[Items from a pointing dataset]
++++
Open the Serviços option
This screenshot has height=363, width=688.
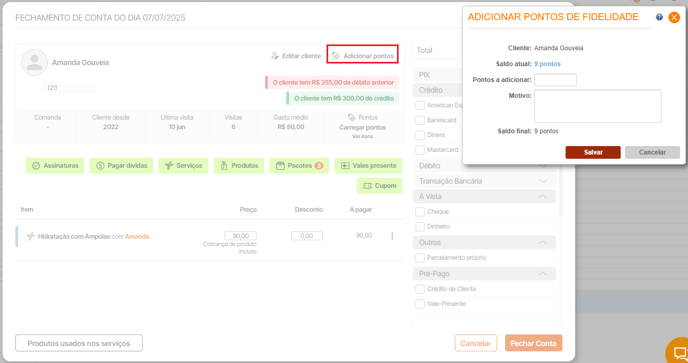coord(183,165)
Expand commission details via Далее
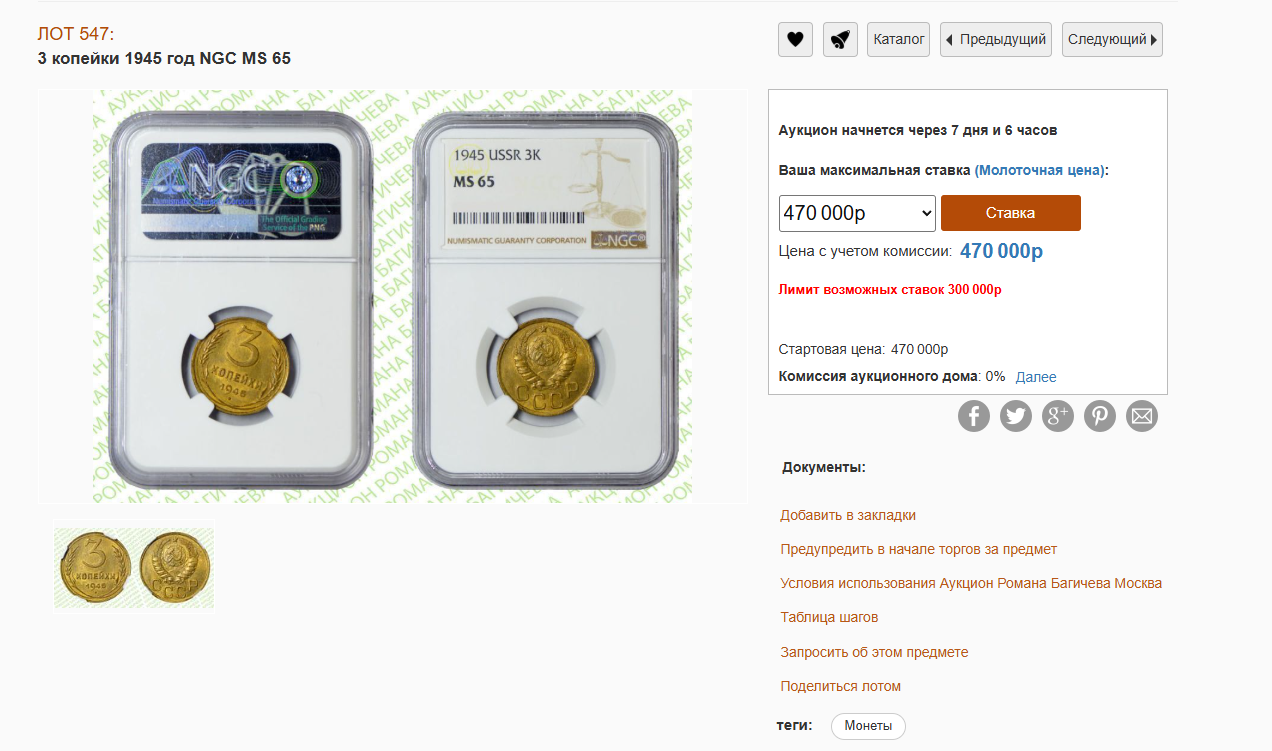 [x=1036, y=377]
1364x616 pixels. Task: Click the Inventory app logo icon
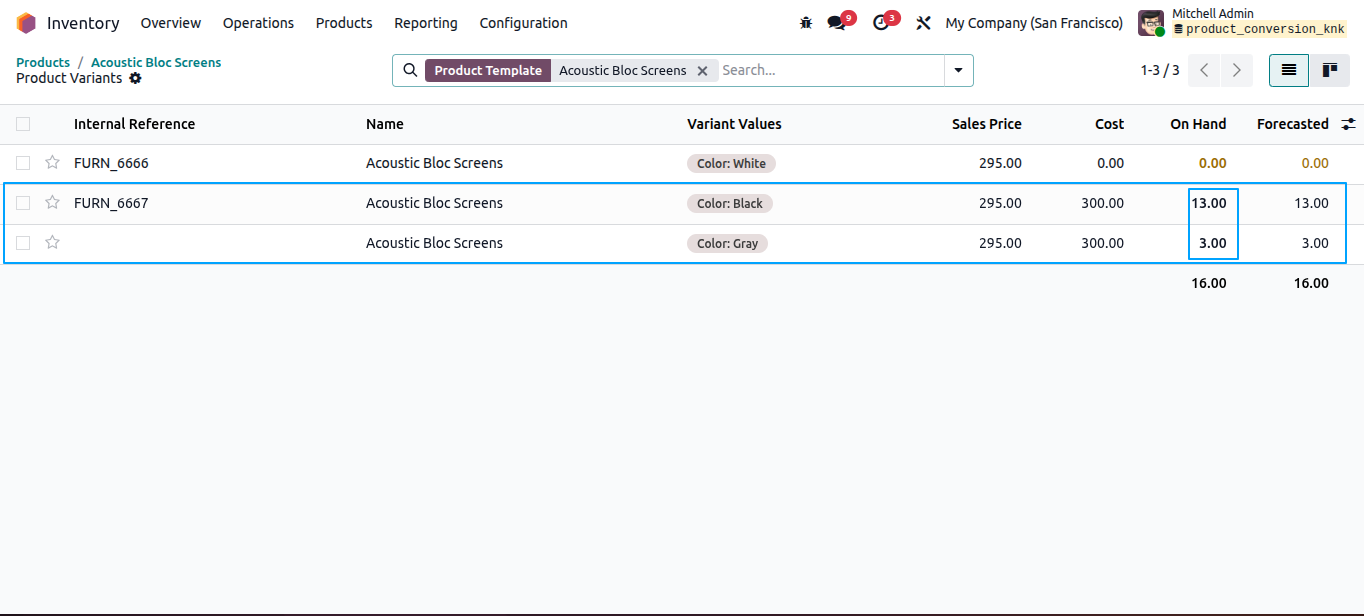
++++
◆ Goal ◆
Write out every line of text in the items above as a numbered list, omitting blank lines and the pictures.

◆ Output below ◆
1. Open the Serviços option
2. This screenshot has height=363, width=688.
3. coord(183,165)
4. Expand commission details via Далее
5.  [x=1036, y=377]
6. 1364x616 pixels. Task: Click the Inventory app logo icon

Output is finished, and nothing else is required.